— Task objective —
When you reach the line in the data below that contains "Where should I click to: Open Zugewiesen", please start repeating lines exactly, and stop after the line that contains "Task: Select the 猿飞阿斯玛 card", repeating nothing else.

— Provided entries —
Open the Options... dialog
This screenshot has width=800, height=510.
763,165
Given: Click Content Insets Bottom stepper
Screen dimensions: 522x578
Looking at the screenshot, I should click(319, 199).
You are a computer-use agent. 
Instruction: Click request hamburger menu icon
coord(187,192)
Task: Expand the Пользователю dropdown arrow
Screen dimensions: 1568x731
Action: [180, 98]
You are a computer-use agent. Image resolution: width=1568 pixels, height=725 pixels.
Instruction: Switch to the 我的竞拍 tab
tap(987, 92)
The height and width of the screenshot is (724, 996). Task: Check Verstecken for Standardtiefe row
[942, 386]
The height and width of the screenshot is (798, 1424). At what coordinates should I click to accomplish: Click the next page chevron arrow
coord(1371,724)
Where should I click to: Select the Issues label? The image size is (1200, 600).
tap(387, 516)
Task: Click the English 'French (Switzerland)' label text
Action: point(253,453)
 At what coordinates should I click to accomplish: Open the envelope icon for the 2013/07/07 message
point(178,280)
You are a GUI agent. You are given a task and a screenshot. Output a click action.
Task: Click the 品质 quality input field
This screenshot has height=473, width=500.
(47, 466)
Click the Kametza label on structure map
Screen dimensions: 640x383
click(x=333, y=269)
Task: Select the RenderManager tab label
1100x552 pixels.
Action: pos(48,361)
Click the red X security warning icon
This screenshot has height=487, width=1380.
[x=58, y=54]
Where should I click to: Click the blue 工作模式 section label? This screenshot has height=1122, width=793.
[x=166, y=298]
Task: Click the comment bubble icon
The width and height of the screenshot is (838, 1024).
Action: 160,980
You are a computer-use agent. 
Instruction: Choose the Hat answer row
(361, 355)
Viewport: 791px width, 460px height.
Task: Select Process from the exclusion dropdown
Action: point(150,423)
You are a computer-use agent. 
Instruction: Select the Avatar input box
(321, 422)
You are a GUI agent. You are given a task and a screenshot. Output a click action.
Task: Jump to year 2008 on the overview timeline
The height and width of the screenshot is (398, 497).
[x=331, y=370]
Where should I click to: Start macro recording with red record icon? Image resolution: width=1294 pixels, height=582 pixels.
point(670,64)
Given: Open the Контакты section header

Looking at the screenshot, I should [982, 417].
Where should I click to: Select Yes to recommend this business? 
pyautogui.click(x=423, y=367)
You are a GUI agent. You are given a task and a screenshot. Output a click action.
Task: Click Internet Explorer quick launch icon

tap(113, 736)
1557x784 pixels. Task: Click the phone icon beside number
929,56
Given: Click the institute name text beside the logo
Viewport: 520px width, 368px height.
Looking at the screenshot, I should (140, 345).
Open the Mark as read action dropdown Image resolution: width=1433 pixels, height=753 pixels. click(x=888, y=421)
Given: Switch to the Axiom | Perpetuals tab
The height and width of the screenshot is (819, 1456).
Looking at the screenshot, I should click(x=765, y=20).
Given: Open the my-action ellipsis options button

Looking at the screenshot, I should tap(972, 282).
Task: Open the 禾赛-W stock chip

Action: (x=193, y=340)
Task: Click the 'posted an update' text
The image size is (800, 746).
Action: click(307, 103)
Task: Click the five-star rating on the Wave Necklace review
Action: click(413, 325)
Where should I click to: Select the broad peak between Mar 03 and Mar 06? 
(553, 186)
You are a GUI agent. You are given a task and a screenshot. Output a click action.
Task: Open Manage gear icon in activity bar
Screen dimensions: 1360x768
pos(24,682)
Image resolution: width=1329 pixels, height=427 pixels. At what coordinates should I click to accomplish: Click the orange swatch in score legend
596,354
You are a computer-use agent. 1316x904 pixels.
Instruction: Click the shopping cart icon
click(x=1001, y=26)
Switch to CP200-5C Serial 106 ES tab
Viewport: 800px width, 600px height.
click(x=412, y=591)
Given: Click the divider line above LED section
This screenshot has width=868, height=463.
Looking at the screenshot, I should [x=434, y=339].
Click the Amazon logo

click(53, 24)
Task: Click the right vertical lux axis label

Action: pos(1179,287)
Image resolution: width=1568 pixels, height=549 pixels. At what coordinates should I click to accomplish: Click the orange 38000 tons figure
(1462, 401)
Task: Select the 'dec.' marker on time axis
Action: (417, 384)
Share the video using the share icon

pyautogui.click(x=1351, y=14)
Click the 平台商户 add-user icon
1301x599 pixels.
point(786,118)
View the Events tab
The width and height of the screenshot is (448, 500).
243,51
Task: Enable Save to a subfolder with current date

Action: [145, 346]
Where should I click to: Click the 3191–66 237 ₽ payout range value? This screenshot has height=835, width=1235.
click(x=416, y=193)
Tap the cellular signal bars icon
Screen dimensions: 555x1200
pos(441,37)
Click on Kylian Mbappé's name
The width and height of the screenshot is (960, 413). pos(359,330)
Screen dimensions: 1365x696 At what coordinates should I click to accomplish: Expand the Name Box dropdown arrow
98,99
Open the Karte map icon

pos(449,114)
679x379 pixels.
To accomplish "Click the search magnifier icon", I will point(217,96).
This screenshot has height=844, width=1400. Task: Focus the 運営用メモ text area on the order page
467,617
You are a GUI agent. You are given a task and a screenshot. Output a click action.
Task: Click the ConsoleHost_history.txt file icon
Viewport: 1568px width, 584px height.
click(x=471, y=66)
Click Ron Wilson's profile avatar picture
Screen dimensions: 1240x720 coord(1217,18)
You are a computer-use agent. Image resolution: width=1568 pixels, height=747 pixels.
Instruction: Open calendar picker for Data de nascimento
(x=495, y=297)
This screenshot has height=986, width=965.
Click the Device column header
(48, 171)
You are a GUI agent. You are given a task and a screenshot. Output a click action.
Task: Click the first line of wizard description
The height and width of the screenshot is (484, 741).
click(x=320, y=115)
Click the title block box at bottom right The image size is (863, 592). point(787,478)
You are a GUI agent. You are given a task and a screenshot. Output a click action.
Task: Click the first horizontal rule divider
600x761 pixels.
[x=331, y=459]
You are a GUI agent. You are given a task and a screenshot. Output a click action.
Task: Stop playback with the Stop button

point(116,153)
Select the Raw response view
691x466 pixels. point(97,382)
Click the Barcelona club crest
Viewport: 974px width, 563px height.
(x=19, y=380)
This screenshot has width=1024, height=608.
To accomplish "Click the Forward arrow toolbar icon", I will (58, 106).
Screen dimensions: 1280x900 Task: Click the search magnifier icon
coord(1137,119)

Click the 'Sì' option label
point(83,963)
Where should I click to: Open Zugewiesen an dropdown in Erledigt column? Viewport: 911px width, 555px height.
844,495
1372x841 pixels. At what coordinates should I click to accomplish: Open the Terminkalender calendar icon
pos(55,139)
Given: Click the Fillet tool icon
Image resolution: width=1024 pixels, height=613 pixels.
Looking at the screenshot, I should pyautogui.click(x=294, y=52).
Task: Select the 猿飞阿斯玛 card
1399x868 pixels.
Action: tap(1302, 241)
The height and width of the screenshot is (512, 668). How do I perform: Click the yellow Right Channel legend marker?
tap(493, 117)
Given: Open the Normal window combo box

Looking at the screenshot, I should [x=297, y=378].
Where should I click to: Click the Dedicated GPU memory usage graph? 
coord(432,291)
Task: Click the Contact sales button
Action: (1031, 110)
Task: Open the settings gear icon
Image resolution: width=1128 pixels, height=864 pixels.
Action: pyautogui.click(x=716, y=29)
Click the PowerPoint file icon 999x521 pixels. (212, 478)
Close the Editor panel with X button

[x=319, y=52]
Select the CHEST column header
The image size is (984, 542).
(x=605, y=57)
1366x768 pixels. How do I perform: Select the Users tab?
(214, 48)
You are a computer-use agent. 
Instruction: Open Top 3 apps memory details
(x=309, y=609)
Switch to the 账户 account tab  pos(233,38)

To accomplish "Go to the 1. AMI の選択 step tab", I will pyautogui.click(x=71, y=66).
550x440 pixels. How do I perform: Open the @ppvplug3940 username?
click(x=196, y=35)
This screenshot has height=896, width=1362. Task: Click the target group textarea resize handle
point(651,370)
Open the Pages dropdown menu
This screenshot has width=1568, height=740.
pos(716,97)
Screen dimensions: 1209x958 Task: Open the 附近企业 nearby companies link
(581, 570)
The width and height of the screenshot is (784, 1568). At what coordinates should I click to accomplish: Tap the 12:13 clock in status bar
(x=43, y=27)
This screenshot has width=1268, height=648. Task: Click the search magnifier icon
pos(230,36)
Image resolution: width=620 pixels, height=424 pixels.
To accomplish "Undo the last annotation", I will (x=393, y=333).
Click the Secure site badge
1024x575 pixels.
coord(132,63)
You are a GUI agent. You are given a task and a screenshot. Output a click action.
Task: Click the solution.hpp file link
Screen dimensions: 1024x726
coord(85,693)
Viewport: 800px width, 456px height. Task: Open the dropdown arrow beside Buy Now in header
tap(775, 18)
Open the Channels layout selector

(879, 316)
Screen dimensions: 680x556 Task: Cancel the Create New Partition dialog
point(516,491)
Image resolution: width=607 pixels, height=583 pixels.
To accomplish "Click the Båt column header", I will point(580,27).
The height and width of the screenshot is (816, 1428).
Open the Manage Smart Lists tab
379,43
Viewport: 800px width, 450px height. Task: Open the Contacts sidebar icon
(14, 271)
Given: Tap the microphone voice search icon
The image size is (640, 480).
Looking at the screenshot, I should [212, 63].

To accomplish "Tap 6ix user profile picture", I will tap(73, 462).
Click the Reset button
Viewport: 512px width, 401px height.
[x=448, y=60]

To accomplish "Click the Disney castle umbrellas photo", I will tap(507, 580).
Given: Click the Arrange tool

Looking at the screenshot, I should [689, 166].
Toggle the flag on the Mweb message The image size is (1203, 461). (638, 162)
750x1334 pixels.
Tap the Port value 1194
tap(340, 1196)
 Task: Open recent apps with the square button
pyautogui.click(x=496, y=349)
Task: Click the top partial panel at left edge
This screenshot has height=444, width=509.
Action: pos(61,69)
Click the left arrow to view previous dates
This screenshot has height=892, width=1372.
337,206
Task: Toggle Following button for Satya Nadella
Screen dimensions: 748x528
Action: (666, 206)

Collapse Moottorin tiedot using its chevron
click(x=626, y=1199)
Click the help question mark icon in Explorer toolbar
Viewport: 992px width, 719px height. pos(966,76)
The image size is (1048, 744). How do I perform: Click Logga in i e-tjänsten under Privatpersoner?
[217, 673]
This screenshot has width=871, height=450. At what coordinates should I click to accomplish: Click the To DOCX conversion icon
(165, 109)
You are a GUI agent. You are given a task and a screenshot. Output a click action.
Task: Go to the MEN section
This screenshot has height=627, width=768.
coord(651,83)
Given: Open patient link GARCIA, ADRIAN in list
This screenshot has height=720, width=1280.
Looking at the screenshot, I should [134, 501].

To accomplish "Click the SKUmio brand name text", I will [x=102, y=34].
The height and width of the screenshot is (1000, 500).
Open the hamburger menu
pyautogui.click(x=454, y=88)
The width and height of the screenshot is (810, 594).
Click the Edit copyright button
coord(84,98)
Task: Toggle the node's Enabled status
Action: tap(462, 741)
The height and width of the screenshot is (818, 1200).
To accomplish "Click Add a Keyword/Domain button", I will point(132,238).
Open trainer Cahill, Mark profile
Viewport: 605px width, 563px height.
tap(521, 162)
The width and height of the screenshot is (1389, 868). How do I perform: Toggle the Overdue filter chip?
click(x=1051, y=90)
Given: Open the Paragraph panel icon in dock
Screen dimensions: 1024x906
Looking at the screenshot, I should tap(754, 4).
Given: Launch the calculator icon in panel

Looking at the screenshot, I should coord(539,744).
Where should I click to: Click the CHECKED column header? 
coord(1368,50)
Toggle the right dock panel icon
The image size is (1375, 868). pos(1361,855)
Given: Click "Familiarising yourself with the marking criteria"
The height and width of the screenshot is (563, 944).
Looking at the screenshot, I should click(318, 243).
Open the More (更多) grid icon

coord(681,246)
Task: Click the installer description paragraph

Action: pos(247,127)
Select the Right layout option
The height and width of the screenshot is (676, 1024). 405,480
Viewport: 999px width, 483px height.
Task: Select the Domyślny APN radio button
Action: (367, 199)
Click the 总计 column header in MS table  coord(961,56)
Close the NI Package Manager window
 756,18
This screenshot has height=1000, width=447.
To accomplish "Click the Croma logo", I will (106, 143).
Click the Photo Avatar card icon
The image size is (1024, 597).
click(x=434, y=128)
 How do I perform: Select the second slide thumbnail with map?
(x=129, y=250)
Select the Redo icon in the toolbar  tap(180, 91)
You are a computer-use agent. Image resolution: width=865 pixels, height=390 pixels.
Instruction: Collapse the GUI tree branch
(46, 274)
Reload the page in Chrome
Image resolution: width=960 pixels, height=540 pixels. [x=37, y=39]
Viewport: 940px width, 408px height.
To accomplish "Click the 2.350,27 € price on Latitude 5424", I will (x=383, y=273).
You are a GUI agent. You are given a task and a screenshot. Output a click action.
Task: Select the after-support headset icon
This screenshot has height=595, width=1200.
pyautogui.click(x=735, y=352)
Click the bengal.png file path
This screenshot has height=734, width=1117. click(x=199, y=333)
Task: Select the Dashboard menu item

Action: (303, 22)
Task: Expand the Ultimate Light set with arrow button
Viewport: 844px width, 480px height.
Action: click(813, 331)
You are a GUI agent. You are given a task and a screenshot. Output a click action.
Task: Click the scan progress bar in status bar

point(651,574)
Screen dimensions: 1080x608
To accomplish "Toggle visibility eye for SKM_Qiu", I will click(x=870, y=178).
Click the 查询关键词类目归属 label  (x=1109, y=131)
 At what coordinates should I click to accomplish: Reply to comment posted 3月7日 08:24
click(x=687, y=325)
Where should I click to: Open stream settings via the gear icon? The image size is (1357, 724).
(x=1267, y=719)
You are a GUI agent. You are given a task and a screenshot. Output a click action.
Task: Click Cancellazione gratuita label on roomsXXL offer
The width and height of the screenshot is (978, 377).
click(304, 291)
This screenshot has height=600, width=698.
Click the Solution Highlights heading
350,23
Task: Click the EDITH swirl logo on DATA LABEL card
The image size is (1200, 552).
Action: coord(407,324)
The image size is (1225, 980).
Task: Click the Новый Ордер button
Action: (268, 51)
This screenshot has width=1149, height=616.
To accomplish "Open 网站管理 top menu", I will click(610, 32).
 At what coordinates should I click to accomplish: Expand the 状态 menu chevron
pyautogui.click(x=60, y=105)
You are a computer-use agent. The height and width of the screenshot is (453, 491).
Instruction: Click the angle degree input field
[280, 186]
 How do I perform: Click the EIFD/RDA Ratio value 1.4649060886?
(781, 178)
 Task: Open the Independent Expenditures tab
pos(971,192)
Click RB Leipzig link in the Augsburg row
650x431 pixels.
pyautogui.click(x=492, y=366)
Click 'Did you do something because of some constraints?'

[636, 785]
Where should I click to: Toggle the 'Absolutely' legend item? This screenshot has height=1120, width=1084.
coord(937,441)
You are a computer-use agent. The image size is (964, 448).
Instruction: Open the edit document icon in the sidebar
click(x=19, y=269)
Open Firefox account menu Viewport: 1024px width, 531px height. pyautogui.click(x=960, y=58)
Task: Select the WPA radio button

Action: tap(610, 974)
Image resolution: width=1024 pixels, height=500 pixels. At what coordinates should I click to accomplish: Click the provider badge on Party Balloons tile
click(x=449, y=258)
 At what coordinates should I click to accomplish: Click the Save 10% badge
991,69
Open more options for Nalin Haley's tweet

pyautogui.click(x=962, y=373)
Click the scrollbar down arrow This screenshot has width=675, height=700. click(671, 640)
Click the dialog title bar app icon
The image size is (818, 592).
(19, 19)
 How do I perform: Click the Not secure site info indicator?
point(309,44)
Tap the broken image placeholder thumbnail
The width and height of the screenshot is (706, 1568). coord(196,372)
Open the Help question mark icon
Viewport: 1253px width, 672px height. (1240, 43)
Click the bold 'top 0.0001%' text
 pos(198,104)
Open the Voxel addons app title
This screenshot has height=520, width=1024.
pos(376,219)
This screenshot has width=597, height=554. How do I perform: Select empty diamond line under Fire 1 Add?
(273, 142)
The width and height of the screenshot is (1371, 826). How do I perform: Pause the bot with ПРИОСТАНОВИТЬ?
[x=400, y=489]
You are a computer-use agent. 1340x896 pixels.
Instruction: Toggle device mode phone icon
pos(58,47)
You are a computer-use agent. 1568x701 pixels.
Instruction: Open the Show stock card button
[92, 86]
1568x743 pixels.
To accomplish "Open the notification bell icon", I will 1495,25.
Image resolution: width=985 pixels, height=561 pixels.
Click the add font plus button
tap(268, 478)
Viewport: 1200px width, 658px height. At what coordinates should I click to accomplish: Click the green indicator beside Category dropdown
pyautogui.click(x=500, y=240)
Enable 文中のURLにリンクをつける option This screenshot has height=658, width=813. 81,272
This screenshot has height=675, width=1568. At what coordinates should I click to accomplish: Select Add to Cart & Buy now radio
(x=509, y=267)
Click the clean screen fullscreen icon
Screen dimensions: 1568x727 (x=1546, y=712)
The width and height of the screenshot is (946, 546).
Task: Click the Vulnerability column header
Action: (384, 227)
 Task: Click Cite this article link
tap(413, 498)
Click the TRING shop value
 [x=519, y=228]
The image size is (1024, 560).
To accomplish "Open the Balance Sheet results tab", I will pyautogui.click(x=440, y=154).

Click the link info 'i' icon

— Solution to the exercise —
Where should I click to: Open Zugewiesen an dropdown in Erledigt column? Viewport: 911px width, 555px height.
844,495
1372x841 pixels. At what coordinates should I click to accomplish: Open the Terminkalender calendar icon
pos(55,139)
Given: Click the Fillet tool icon
Image resolution: width=1024 pixels, height=613 pixels.
Looking at the screenshot, I should pyautogui.click(x=294, y=52).
Task: Select the 猿飞阿斯玛 card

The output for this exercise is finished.